-- Extracted records --
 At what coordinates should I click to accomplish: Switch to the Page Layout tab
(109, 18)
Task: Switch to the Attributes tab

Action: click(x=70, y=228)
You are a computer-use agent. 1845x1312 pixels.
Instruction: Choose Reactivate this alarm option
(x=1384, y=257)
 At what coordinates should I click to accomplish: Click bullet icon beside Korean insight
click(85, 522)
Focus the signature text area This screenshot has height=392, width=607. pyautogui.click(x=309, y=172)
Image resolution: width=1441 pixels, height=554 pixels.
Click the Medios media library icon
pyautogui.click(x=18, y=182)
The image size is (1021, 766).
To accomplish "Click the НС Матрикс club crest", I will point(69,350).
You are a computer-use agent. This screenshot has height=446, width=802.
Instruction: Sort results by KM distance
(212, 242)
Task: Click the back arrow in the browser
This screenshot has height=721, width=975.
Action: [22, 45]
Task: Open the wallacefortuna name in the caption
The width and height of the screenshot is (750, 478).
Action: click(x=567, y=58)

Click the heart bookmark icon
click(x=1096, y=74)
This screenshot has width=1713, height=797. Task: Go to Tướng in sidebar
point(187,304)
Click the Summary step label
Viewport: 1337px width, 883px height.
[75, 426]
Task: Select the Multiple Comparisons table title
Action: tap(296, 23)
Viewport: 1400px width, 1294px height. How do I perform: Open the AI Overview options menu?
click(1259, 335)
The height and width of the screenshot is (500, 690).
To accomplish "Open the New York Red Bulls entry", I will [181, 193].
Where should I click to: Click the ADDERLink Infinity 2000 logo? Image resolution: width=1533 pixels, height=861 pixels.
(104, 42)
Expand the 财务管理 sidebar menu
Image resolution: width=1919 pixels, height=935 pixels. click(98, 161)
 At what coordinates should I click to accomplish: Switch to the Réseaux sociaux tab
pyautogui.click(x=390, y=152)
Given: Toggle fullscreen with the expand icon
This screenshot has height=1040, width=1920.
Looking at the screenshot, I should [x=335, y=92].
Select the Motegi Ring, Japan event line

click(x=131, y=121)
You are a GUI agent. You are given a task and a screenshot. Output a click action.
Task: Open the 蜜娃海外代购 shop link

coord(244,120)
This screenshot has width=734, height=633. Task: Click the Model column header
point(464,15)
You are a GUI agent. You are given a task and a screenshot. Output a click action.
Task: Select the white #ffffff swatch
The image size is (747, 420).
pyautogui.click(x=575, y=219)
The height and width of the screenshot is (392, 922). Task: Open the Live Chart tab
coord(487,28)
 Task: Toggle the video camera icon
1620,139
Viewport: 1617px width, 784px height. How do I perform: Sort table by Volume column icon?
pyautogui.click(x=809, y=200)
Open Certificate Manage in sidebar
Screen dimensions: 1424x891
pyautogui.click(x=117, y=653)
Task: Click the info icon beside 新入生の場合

-- What you should do --
Exactly repeat the lines running from the top of the listing to the line bearing "Image resolution: width=1441", both of those lines included, and only them.

-- Solution for this exercise --
 At what coordinates should I click to accomplish: Switch to the Page Layout tab
(109, 18)
Task: Switch to the Attributes tab

Action: click(x=70, y=228)
You are a computer-use agent. 1845x1312 pixels.
Instruction: Choose Reactivate this alarm option
(x=1384, y=257)
 At what coordinates should I click to accomplish: Click bullet icon beside Korean insight
click(85, 522)
Focus the signature text area This screenshot has height=392, width=607. pyautogui.click(x=309, y=172)
Image resolution: width=1441 pixels, height=554 pixels.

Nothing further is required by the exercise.